AIM OF THE TASK
Copy the records word for word, starting with the line containing "Select the 基础设置" and continuing through the line containing "Action: [266, 516]".

** START DATASET EXTRACT **

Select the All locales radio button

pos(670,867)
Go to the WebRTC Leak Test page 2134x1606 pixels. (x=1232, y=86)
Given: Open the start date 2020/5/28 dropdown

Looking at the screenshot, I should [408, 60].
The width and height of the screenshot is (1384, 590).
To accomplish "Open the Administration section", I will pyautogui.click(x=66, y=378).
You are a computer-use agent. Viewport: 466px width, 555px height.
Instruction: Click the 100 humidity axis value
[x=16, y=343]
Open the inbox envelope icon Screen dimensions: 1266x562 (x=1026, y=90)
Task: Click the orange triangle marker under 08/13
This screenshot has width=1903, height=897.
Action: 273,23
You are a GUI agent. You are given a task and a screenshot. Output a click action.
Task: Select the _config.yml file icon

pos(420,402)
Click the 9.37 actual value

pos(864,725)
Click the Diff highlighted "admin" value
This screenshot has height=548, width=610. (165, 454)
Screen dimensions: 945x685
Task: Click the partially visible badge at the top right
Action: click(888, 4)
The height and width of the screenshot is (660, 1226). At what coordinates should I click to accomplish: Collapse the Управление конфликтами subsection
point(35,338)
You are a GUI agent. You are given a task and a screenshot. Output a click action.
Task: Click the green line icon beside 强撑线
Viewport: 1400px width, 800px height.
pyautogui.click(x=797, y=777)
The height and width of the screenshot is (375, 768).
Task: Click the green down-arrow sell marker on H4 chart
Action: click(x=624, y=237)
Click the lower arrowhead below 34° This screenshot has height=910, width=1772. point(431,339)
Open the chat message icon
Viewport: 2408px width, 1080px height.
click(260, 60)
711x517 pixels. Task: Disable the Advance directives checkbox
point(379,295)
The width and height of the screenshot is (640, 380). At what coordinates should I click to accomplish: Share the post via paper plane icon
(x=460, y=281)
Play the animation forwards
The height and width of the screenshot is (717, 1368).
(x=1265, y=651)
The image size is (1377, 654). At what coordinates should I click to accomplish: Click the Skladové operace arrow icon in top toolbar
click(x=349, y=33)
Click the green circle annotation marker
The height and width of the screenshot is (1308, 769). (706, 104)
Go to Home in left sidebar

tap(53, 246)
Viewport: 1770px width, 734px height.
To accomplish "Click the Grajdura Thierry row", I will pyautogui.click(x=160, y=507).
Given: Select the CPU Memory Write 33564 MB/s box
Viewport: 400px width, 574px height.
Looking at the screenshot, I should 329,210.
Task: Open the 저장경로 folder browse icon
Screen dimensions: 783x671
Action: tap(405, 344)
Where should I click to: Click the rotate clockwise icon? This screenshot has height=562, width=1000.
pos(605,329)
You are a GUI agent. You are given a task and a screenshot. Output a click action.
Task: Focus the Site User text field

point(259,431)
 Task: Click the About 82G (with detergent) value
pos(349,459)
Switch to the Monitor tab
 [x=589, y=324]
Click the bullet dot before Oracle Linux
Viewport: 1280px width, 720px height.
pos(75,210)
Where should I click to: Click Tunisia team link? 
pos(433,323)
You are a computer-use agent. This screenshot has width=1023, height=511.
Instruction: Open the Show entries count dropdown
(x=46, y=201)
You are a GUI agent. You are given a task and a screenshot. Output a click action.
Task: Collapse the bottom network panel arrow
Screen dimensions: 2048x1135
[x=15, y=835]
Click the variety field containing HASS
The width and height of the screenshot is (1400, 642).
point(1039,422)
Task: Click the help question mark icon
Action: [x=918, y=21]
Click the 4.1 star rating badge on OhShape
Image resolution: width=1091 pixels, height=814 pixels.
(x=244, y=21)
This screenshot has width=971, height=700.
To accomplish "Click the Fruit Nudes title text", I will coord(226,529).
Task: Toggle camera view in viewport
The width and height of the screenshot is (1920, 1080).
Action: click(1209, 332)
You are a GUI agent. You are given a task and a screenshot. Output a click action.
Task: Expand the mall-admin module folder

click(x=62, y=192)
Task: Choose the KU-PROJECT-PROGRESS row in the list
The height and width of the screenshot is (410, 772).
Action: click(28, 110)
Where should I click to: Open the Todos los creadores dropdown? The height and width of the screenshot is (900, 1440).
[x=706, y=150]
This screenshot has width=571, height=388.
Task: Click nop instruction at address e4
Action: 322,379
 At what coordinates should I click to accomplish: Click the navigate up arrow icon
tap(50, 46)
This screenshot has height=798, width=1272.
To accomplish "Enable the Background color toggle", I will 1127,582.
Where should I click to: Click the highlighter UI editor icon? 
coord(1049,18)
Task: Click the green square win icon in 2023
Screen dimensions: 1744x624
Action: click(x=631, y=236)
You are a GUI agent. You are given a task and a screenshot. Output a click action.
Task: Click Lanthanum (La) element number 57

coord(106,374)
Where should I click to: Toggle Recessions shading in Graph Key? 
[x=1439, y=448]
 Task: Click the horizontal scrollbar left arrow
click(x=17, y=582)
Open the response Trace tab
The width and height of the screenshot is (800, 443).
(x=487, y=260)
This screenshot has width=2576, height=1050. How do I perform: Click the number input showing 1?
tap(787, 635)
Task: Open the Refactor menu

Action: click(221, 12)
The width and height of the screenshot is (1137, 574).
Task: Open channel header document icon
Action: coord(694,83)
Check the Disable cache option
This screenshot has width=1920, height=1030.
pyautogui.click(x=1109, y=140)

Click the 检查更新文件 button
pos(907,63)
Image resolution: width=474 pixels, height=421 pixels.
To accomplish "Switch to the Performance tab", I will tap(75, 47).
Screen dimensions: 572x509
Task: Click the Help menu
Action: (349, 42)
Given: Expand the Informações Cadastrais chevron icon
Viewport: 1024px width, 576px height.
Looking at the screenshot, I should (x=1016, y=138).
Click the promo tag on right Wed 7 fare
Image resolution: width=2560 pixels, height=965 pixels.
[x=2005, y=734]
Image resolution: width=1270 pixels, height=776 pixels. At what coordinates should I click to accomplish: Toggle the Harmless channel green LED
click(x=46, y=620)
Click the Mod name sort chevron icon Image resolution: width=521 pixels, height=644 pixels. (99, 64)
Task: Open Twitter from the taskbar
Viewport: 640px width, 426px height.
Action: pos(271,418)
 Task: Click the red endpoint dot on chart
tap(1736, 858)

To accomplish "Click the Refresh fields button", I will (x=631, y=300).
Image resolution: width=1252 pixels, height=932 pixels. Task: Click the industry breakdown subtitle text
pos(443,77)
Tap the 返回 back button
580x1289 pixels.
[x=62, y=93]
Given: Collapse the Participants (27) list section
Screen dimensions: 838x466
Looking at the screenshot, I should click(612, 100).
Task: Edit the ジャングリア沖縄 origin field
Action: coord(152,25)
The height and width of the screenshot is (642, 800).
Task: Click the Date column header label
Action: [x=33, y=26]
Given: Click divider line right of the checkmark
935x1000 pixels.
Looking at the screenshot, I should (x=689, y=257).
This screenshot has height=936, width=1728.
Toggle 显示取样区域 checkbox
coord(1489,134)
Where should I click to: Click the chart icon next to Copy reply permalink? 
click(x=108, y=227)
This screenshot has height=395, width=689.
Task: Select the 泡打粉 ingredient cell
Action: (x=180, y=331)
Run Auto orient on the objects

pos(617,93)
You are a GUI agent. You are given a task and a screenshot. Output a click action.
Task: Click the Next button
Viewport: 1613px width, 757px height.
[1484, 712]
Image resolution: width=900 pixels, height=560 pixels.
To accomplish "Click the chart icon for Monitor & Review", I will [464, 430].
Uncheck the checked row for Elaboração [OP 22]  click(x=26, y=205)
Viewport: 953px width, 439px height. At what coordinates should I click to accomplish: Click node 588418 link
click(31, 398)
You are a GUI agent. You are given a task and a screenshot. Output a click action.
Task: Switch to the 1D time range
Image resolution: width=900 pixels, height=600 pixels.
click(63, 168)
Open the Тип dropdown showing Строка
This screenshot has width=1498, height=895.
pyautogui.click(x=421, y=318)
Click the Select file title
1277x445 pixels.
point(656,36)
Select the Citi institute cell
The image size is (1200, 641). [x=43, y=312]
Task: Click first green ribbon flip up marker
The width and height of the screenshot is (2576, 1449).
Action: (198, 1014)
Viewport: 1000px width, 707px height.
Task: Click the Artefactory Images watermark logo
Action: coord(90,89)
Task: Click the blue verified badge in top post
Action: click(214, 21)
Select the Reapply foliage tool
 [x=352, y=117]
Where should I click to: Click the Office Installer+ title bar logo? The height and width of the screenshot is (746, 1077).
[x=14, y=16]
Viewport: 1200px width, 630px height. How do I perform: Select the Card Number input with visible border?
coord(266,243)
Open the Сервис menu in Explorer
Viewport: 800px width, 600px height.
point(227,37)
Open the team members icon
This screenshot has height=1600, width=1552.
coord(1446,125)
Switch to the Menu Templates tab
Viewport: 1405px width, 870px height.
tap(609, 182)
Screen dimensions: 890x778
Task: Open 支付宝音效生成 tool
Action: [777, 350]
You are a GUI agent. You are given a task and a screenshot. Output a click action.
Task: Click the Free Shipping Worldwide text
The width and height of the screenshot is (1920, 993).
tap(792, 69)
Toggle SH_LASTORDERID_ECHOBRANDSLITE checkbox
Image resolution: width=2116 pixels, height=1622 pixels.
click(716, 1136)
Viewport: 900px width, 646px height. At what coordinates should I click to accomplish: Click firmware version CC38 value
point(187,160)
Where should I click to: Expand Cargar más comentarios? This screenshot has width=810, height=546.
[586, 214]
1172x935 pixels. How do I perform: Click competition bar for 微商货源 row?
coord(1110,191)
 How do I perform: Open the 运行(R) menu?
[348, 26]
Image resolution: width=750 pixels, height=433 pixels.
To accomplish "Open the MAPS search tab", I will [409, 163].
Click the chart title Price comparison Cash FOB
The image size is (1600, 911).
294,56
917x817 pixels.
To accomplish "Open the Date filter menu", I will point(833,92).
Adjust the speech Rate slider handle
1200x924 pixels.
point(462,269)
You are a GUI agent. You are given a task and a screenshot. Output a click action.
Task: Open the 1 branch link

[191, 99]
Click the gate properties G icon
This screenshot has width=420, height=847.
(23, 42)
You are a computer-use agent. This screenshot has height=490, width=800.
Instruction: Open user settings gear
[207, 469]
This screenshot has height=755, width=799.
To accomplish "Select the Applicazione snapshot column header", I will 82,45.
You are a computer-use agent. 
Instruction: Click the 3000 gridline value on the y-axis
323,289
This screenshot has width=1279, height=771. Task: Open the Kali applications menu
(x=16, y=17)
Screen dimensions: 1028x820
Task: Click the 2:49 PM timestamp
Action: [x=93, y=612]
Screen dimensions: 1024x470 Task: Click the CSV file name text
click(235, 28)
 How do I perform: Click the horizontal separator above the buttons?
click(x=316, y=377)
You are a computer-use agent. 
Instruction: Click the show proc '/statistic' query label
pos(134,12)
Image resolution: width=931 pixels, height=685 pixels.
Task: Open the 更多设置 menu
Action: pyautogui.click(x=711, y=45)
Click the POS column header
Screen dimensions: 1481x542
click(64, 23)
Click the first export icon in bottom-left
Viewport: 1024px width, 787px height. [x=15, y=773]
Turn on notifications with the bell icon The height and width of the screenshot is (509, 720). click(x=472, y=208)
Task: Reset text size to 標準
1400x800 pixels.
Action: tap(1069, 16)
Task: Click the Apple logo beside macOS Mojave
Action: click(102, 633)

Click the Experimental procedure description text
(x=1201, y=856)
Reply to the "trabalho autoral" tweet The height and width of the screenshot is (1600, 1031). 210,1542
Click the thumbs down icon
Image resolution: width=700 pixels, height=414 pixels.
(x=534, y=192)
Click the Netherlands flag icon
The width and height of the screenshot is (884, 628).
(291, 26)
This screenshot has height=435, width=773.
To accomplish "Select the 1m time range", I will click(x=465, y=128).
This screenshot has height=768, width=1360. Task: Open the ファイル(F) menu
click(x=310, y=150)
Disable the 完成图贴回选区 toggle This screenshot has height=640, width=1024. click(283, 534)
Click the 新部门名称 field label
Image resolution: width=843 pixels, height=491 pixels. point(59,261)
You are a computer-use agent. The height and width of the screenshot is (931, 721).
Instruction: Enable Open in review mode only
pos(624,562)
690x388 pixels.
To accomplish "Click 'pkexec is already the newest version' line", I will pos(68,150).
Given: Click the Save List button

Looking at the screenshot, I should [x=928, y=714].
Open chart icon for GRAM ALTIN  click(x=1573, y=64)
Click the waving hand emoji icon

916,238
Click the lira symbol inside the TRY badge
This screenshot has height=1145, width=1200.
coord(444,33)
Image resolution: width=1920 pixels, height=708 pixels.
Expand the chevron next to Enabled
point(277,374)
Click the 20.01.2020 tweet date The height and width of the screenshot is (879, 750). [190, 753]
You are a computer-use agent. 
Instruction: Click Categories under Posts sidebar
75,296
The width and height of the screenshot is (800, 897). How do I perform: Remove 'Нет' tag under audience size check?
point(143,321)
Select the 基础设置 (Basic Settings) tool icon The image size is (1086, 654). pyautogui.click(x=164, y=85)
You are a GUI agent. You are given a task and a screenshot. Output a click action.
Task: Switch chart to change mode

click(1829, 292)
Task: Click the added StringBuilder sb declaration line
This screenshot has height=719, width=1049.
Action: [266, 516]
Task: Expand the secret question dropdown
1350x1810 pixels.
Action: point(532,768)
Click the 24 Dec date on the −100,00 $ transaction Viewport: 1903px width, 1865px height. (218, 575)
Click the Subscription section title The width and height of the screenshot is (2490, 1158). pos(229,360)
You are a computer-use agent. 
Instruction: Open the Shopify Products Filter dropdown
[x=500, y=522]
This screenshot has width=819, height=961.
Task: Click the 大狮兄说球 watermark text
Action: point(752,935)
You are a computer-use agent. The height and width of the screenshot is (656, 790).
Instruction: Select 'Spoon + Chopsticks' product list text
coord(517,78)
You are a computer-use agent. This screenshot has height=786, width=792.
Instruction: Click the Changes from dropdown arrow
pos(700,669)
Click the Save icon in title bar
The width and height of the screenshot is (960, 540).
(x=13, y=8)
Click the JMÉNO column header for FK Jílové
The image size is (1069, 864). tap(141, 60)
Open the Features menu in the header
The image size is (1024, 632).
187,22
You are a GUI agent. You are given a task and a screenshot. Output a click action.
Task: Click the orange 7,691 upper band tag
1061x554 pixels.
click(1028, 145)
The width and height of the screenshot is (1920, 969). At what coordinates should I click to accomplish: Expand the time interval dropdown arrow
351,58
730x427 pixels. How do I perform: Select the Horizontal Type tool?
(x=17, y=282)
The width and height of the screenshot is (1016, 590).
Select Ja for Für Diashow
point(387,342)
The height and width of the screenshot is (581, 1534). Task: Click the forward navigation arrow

** END DATASET EXTRACT **

EXPECTED ANSWER
Select the 基础设置 (Basic Settings) tool icon The image size is (1086, 654). pyautogui.click(x=164, y=85)
You are a GUI agent. You are given a task and a screenshot. Output a click action.
Task: Switch chart to change mode

click(1829, 292)
Task: Click the added StringBuilder sb declaration line
This screenshot has height=719, width=1049.
Action: [266, 516]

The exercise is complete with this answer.